- Born: February 21, 1893 Sharon, Pennsylvania, U.S.
- Died: March 30, 1972 (aged 79)
- Education: University of Nebraska Omaha University of Chicago Princeton University

= James Henry Taylor =

American mathematician

James Henry Taylor (February 21, 1893 - March 30, 1972) was a professor of mathematics at George Washington University from 1929-1958, and professor emeritus from 1959 until his death.

== Early life ==

Born on February 21, 1893, in Sharon, Pennsylvania, Taylor died of cancer on March 30, 1972, at the age of 79. In addition to the title of professor, Taylor was also referred to as an emeritus of mathematics in Residence from 1958 until his death.

Taylor was a graduate of three different universities. The first was the University of Nebraska Omaha. Secondly he enrolled in the University of Chicago. Lastly, he attended Princeton University where he was a National Research Fellow.

== Military service ==

Before becoming a professor, Taylor was a Second Lieutenant in the United States Army in World War I from August 1917 to August 1918. As a Second Lieutenant, the entry-level rank for most commissioned officers, Taylor led a platoon-size element. He was then promoted to First Lieutenant and saw duty in France in the 351st Infantry, a position he held until June 1919. (Washington Post, Dr. James H. Taylor, Mathematician at GW).

During World War II, he was a mathematical advisor at Fort Belvoir in Virginia and at the Department of Terrestrial Magnetism at the Carnegie Institute. According to DTM, "scientists bring the perspective of several disciplines to broad questions about nature."

After World War I, he was a National Research Fellow in Mathematics from September 1924 until September 1925. During the summer of 1919, he was a "boilermaker’s helper," at the Chicago, Burlington and Quincy Railroad Shops in Havelock, Nebraska. He worked with the Nebraska Department of Public Works computing road coasts during the summers of 1921 and 1922.

== Teaching career ==

Taylor began his teaching career as an assistant in mathematics at the University of Nebraska in 1919, where he taught for a year until becoming an instructor from 1920 to 1922. He then transferred to Northwestern University in Chicago in 1923, where he was a part-time math instructor for a year. In 1924, Taylor received his Ph.D. in mathematics from the University of Chicago. He furthered his profession in 1925 when he became an assistant professor of mathematics at Lehigh University in Bethlehem, Pennsylvania. After working for a year at Lehigh, Taylor began working at the University of Wisconsin, again as an assistant professor of mathematics from 1926 until 1929. Then, in 1929, he started his career at the George Washington University where he was a full-time professor of mathematics for the first time.

During the time that Taylor taught at the George Washington University from 1929-1958 the mathematics department was relatively basic. He taught classes in advanced analytics, geometry, and tensor analysis. In 1950-1951 the department expanded a little, offering 34 classes ranging from college algebra to analytic geometry to plane trigonometry. Taylor taught continued to teach classes in advanced analytic geometry and vector analysis, in addition to integral equations, differential geometry, and tensor analysis.

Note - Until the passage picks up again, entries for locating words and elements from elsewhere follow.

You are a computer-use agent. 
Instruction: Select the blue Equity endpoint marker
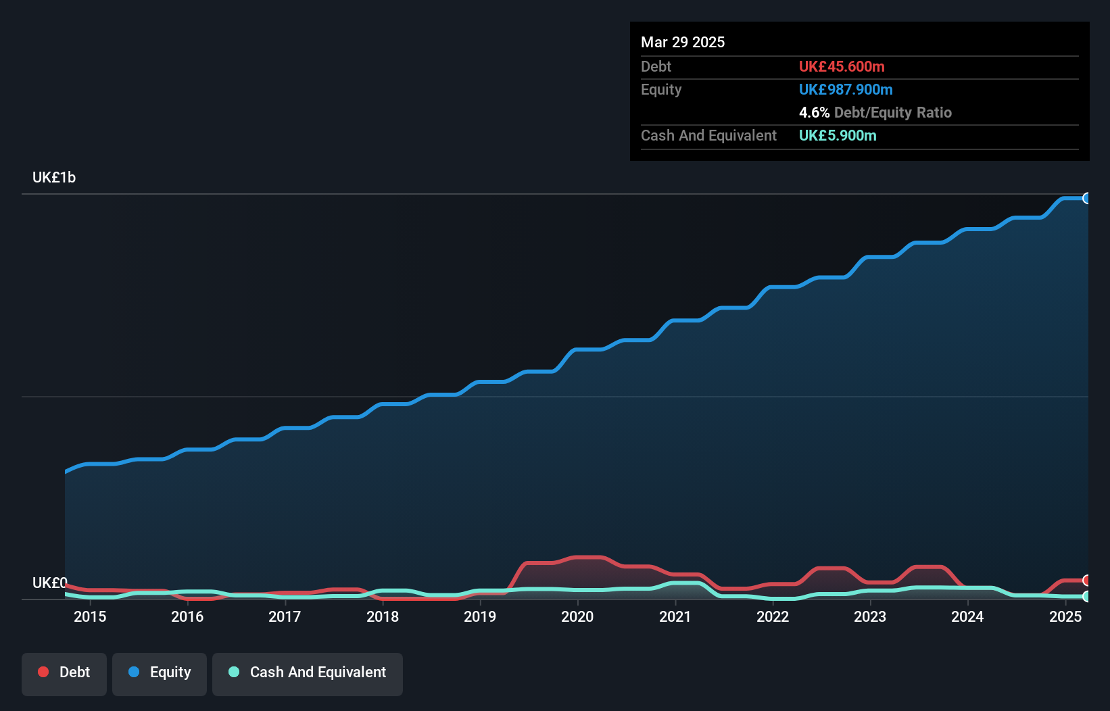click(x=1087, y=198)
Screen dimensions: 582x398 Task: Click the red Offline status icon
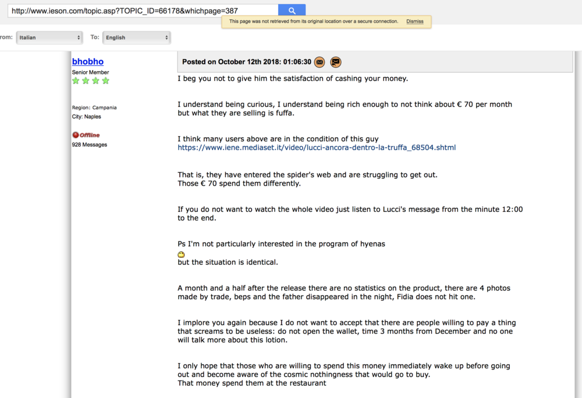[76, 135]
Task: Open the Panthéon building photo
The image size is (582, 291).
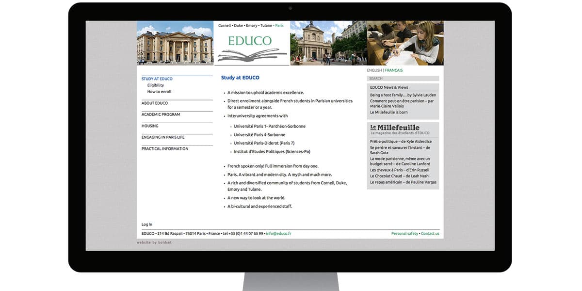Action: pyautogui.click(x=175, y=43)

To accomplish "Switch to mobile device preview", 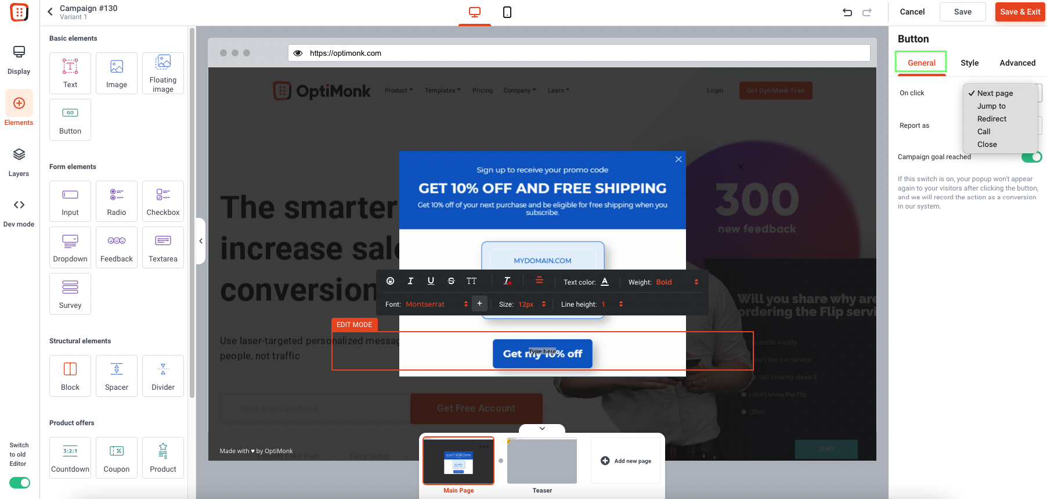I will tap(507, 12).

After teaching at the George Washington University for almost thirty years Taylor retired in 1959. In 1963 he moved to Wichita, Kansas. Taylor died nine years later from cancer and a memorial was established in his honor with the American Cancer Society. The burial was held in La Veta, Colorado.

George Washington University established The Taylor Prize in Mathematics in his honor.

== Professional affiliations ==

Taylor was a member of the American Mathematical Society, which was founded in 1818 to further the interests of mathematics research and scholarship. In the sciences, he was a member of the American Association for the Advancement of Science, the Geophysics Society, and the Washington Academy of Sciences. He was a Phi Beta Kappa at the University of Nebraska, a Sigma Xi, and a member of the Masons and the Cosmos Club.

Taylor was published in numerous mathematical works and was listed in Who’s Who in America. He was the author of a book on vector analysis, involving magnitude and direction, and wrote several articles on various mathematical topics. In December 1944, Taylor wrote an article on the "Terrestrial Magnetism and Atmospheric Electricity." Taylor wrote another article entitled, "Parallelism and Transversality in a Sub-Space of a General (Finsler) Space." This article was presented to the American Mathematical Society on April 16, 1972.